The constitutionality of the Civil Rights Bill of 1875, however, was finally settled in 1883. That year five cases[[227]] reached the Supreme Court, all of which had to do with the civil rights of Negroes. Two of them concerned the rights of colored persons in inns and hotels; two, their rights in theatres; and one, in railroad cars. Mr. Justice Bradley, delivering the opinion of the court, took the ground that the first and second sections of the Civil Rights Bill were unconstitutional for these reasons: (1) They are not authorized by the Thirteenth Amendment, abolishing and prohibiting slavery, because the separation of the races in public places is not a badge of servitude. “It would be running the slavery argument into the ground,” he said, “to make it apply to every act of discrimination which a person may see fit to make as to the guests he will entertain, or as to the people he will take into his coach, or cab, or car, or admit to his concert or theatre, or deal with in other matters of intercourse or business.” (2) The Civil Rights Bill is not authorized by the Fourteenth Amendment, because that refers to action by the State, while the Bill refers to individual discrimination.
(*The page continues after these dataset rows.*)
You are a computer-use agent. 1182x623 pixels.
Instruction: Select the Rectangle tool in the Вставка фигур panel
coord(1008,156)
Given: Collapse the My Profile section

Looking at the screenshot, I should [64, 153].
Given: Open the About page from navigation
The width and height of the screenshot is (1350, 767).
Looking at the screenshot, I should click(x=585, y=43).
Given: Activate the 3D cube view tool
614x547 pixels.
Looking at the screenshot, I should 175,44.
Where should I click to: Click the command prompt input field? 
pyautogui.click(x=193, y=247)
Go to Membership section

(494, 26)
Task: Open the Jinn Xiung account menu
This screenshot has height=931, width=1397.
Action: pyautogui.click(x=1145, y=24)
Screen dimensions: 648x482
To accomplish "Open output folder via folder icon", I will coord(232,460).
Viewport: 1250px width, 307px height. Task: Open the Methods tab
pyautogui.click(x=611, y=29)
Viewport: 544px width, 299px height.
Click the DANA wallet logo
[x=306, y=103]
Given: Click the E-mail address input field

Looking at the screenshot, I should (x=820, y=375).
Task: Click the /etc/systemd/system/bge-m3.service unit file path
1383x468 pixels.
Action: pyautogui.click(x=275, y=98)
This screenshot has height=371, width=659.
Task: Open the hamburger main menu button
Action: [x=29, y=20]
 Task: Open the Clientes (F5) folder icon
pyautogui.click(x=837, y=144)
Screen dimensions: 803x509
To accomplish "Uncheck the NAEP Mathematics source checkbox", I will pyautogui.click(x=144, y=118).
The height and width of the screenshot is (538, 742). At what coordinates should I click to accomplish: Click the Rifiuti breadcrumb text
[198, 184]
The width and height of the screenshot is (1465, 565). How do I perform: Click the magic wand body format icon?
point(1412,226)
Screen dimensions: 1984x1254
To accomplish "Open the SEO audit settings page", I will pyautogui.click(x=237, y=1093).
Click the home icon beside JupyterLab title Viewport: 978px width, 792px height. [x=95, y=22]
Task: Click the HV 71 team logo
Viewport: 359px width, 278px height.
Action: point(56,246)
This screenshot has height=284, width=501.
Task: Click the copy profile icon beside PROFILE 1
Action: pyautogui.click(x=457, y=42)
It is State action of a particular kind that is prohibited. “Individual invasion of individual rights,” he argued, “is not the subject matter of the amendment.... It nullifies and makes void all State legislation, and State action of every kind, which impairs the privileges and immunities of citizens of the United States.... It does not invest Congress with power to legislate upon subjects which are within the domain of State legislation; but to provide modes of relief against State legislation or State action.... It does not authorize Congress to create a code of municipal laws for the regulation of private rights, but to provide modes of redress against the operation of State laws, and the action of State officers, executive or judicial, when these are subversive of the fundamental rights specified in the Amendment ... until some State law has been passed, or some State action through its officers or agents has been taken, adverse to the rights of citizens sought to be protected by the Fourteenth Amendment, no legislation of the United States under said Amendment, nor any proceeding under such legislation, can be called into activity; for the prohibitions of the Amendment are against State laws and acts done under State authority.”
The effect of this decision is that the Federal government cannot prevent the curtailment of the civil rights of Negroes by individuals unless such individuals are acting under sanction of State statutes, and in that case, the Federal court can only declare that the State statute is unconstitutional.